Data listing START

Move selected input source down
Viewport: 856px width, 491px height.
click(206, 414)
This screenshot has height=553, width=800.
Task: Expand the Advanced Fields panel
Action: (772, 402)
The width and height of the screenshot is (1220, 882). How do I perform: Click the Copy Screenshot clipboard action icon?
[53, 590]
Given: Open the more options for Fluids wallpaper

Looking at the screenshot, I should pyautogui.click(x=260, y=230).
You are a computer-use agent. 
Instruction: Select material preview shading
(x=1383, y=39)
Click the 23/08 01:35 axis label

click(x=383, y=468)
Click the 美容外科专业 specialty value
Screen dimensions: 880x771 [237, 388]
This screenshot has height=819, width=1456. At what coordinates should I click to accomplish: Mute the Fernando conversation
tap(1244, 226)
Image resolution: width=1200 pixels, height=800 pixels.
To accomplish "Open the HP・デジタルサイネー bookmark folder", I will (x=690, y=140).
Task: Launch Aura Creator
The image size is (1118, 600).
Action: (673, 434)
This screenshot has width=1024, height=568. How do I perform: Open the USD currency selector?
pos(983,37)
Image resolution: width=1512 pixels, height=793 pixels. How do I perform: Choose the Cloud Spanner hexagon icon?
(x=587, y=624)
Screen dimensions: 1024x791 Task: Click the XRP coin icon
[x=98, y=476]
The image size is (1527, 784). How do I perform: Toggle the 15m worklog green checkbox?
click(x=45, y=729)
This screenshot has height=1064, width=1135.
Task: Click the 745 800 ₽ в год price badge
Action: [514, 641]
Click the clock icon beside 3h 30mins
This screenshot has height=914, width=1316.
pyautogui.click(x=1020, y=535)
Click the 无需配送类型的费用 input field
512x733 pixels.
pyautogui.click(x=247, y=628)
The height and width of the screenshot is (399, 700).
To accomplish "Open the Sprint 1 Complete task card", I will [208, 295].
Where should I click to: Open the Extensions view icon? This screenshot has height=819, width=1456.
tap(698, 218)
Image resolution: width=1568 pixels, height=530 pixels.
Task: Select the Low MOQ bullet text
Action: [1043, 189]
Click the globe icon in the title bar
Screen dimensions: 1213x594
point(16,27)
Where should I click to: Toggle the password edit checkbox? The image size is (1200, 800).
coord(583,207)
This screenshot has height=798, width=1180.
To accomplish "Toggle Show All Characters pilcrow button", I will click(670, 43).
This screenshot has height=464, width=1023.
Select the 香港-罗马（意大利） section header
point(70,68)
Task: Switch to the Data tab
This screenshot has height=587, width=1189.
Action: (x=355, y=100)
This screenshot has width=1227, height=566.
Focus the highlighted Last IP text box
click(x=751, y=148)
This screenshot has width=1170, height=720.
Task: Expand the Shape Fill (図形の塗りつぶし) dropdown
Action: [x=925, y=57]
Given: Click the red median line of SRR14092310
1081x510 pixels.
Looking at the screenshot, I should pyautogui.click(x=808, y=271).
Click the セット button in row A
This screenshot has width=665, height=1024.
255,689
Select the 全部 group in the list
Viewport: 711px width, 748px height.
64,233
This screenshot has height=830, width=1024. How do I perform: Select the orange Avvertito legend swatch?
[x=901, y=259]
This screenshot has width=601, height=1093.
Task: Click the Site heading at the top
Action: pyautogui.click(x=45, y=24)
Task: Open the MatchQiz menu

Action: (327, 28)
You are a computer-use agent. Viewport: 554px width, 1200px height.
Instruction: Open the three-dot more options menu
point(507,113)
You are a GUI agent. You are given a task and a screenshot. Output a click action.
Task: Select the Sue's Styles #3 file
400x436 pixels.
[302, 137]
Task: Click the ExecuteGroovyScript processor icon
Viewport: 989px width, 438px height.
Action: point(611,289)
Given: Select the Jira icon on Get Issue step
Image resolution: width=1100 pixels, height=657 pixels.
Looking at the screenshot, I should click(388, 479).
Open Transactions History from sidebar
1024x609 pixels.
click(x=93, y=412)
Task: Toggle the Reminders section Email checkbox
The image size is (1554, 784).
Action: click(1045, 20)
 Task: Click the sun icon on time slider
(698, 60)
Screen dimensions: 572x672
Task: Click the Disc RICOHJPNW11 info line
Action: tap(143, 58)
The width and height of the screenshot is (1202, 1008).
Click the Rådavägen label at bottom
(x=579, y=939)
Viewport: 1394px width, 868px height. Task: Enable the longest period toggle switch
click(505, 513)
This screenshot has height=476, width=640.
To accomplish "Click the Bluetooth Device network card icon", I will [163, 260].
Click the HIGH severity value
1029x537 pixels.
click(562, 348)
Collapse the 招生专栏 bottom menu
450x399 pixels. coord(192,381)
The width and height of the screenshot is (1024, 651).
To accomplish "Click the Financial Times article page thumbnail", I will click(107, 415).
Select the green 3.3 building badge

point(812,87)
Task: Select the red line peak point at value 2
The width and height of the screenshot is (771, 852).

Data listing END

Problem details: Within the material above, output exactly the lines from the one with "The image size is (1118, 600)." through the one with "Given: Click the", end lines included, and nothing besides.

Exercise result:
The image size is (1118, 600).
Action: (673, 434)
This screenshot has width=1024, height=568. How do I perform: Open the USD currency selector?
pos(983,37)
Image resolution: width=1512 pixels, height=793 pixels. How do I perform: Choose the Cloud Spanner hexagon icon?
(x=587, y=624)
Screen dimensions: 1024x791 Task: Click the XRP coin icon
[x=98, y=476]
The image size is (1527, 784). How do I perform: Toggle the 15m worklog green checkbox?
click(x=45, y=729)
This screenshot has height=1064, width=1135.
Task: Click the 745 800 ₽ в год price badge
Action: [514, 641]
Click the clock icon beside 3h 30mins
This screenshot has height=914, width=1316.
pyautogui.click(x=1020, y=535)
Click the 无需配送类型的费用 input field
512x733 pixels.
pyautogui.click(x=247, y=628)
The height and width of the screenshot is (399, 700).
To accomplish "Open the Sprint 1 Complete task card", I will [208, 295].
Where should I click to: Open the Extensions view icon? This screenshot has height=819, width=1456.
tap(698, 218)
Image resolution: width=1568 pixels, height=530 pixels.
Task: Select the Low MOQ bullet text
Action: [1043, 189]
Click the globe icon in the title bar
Screen dimensions: 1213x594
point(16,27)
Where should I click to: Toggle the password edit checkbox? The image size is (1200, 800).
coord(583,207)
This screenshot has height=798, width=1180.
To accomplish "Toggle Show All Characters pilcrow button", I will click(670, 43).
This screenshot has height=464, width=1023.
Select the 香港-罗马（意大利） section header
point(70,68)
Task: Switch to the Data tab
This screenshot has height=587, width=1189.
Action: (x=355, y=100)
This screenshot has width=1227, height=566.
Focus the highlighted Last IP text box
click(x=751, y=148)
This screenshot has width=1170, height=720.
Task: Expand the Shape Fill (図形の塗りつぶし) dropdown
Action: [x=925, y=57]
Given: Click the red median line of SRR14092310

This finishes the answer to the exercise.